Lo beatificheranno il 25 ottobre, ma in una nicchia starà senz’altro scomodo. Don Carlo Gnocchi non era un santino, semmai, alla sua maniera, sul lato della carità, uno dei protagonisti del miracolo italiano. Solare, ottimista, gran lavoratore, con quella positività tutta lombarda che sin dai tempi dell’Illuminismo intreccia terra e cielo e coniuga gli ideali dell’anima con i bisogni del corpo.



La storia di don Carlo è dunque quella di un prete coraggioso, ardimentoso, quasi temerario che scopre di avere addosso una vocazione particolare, quella per i mutilatini, e scommette tutto su quell’intuizione. Sono paradossalmente gli anni della guerra quelli in cui matura l’idea di occuparsi degli ultimi fra gli ultimi, le piccole e incolpevoli vittime dell’odio, i bambini che sono saltati sulle bombe e sui residuati bellici. Insomma, quello di Carlo è un percorso controcorrente: va in guerra come cappellano degli Alpini, osserva tutto il male quasi irredimibile del conflitto, assiste alla morte degli uomini e dell’Uomo, calpestando il ghiaccio sconfinato della Russia. Torna però a casa non ripiegato su se stesso, ma deciso a caricarsi sulle spalle il dolore innocente di quei bambini feriti, umiliati e abbandonati al loro destino. È il genio del cristianesimo: trasformare la morte in vita, la disperazione in speranza, la barbarie in civiltà. O, se si preferisce, costruire sul dolore, dove tutti gli altri pensano che non ci sia più nulla da fare. Come ha fatto Cristo in croce.

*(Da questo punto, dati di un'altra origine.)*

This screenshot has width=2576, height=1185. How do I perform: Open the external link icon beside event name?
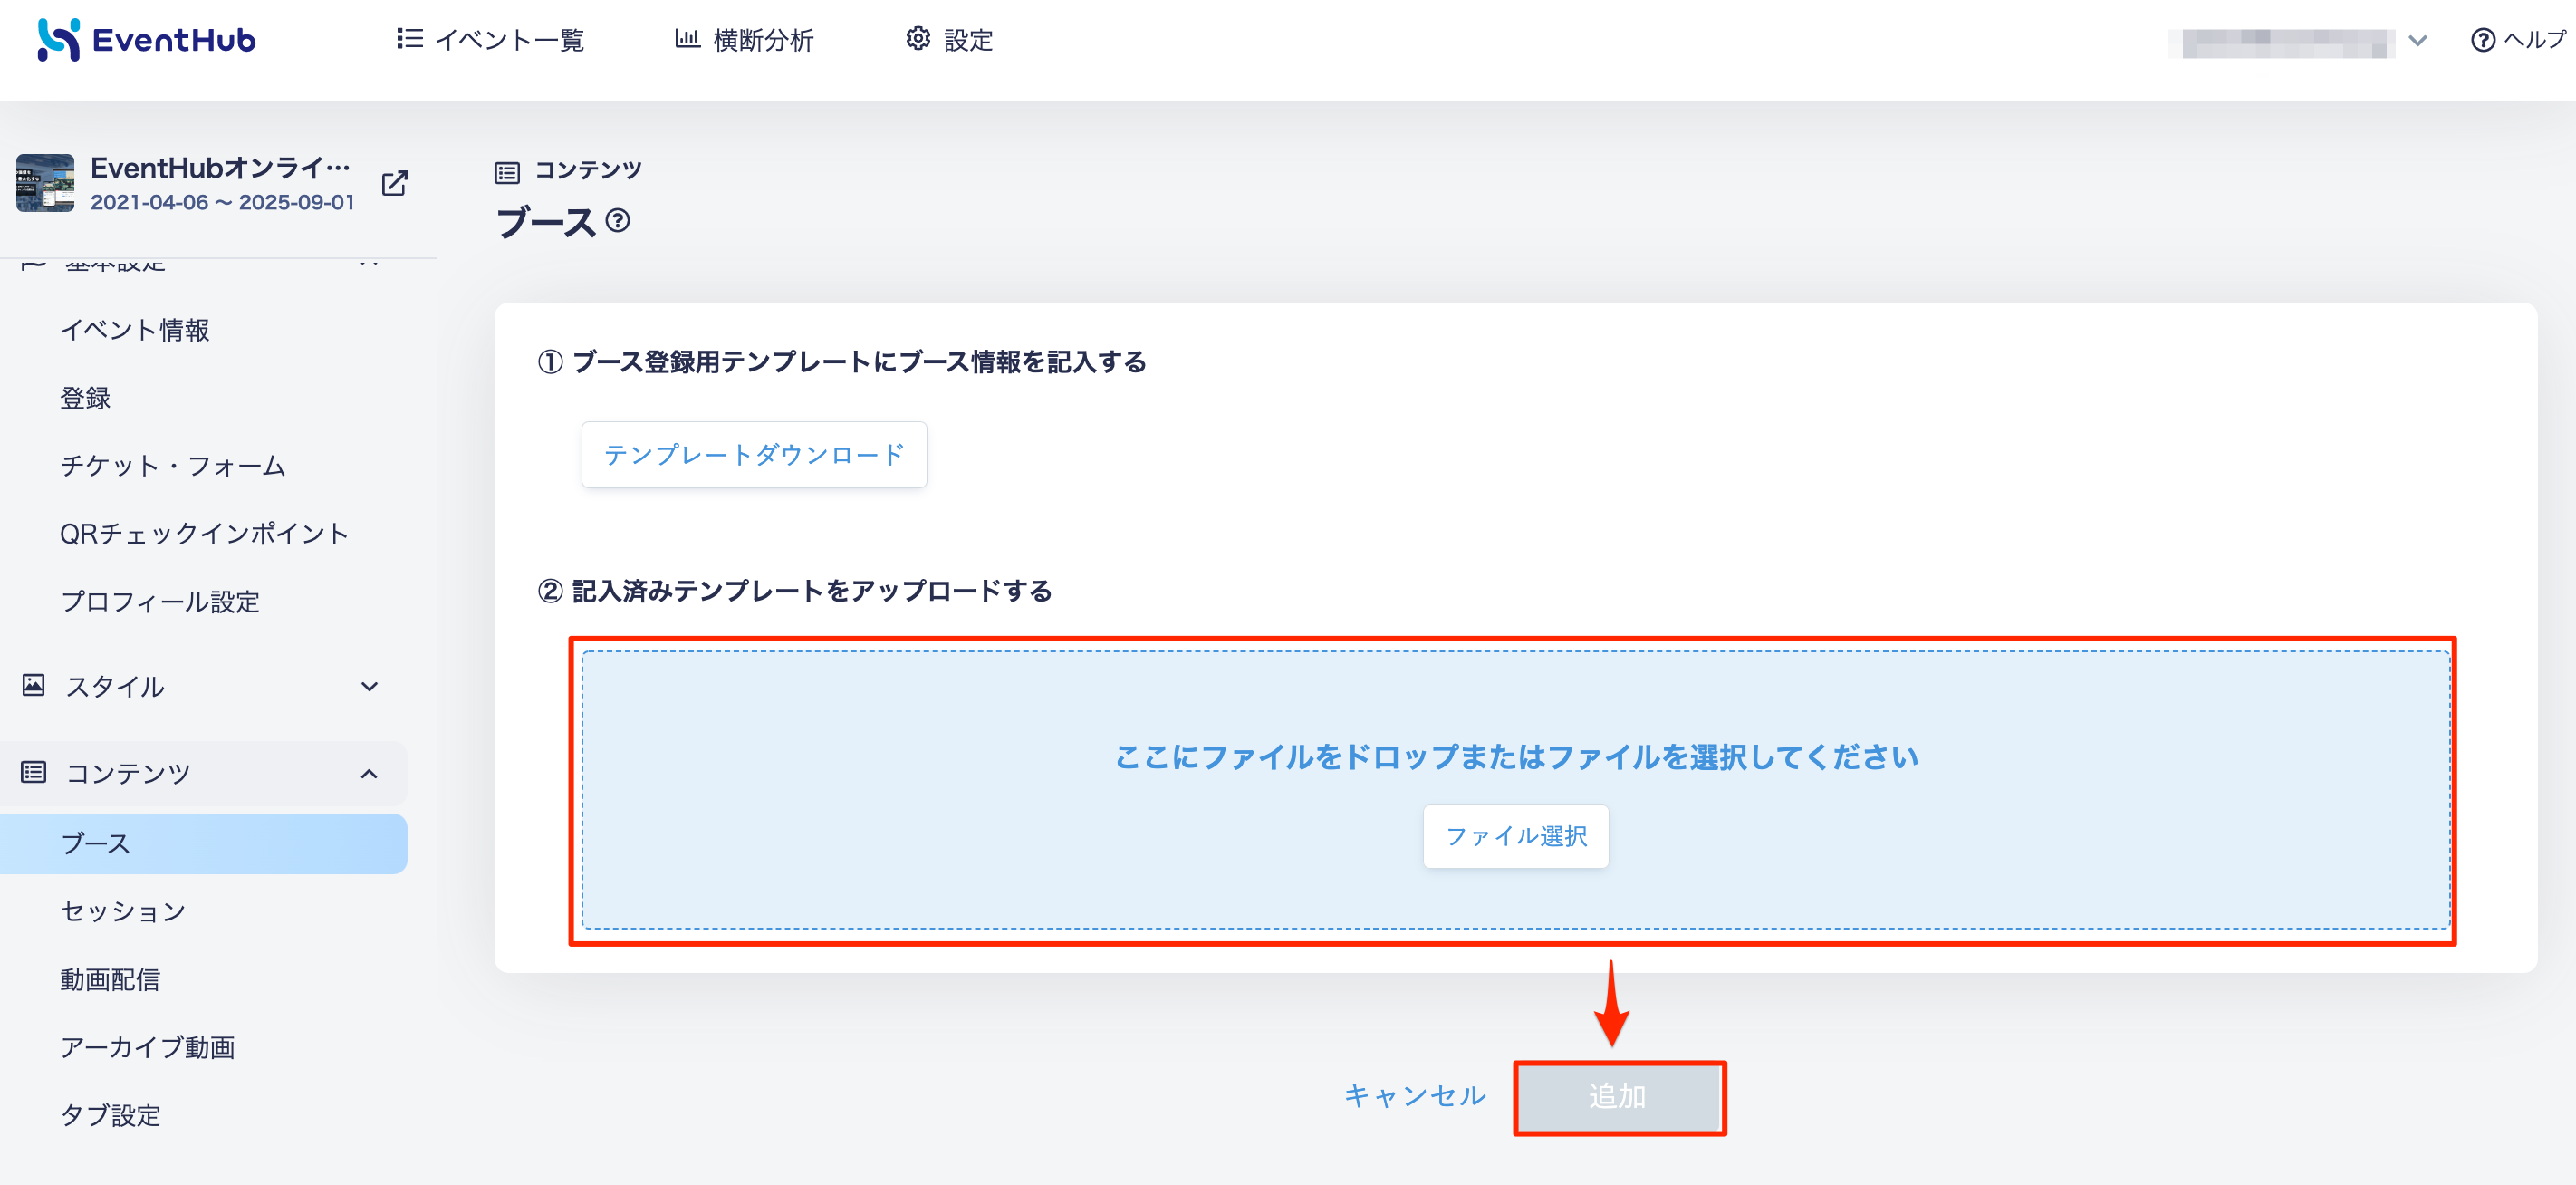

Il resto è la storia prodigiosa delle opere create freneticamente nell’arco di poco più di dieci anni, dal 1945 al 1956, quando don Carlo muore prematuramente. Il suo ragionamento è evangelicamente semplice: ai mutilatini è stato tolto molto, molto dev’essere restituito. L’importante è non abbandonarsi ad una carità alla vecchia maniera, fra paternalismo e fioretti. No, ci vuole altro. Medicine. Riabilitazione. Studio. Giochi. La prospettiva di creare tante famiglie e di tornare nella società. Mai, mai piangersi addosso e maledire la sorte. Don Carlo diventa per tanti piccoli sfortunati un padre e l’espressione non ha alcuna retorica per centinaia di bambini che erano stati parcheggiati, spesso da famiglie poverissime, in istituto.



Lui li segue uno ad uno, per loro va a battere cassa presso le grandi famiglie della borghesia ambrosiana, per loro tesse una fitta trama di rapporti politici che lo portano a Roma, da Andreotti e De Gasperi. Con loro va in udienza da Pio XII e al papa, che vorrebbe farlo vescovo, replica con garbata fermezza: «Santità, la ringrazio ma se mi lascia con i miei ragazzi sarei anche più contento».

La vocazione è diventata una missione. Il cappellano si rivela un grande uomo. In altre parole, un santo. Anticonformista fino all’ultimo giorno. Muore donando le cornee con un gesto di amore e libertà che supera i divieti della legge, che all’epoca proibiva i trapianti, e i dubbi dei teologi moralisti, divisi sul punto. Lui è oltre. A ben guardare, avanti. Già in cielo. Ma ben saldo sulla terra, dove le sue opere avranno dopo la sua morte una grande fioritura.

Ai suoi funerali in Duomo, il cardinal Montini, futuro Paolo VI, chiama al microfono un mutilatino che inventa la più bella delle prediche: «Ciao, prima ti chiamavo don Carlo, adesso ti chiamo San Carlo». Sono in centomila ad applaudire.

Speriamo che la beatificazione spinga i milanesi e gli italiani a togliere la polvere dall’immagine di don Carlo Gnocchi.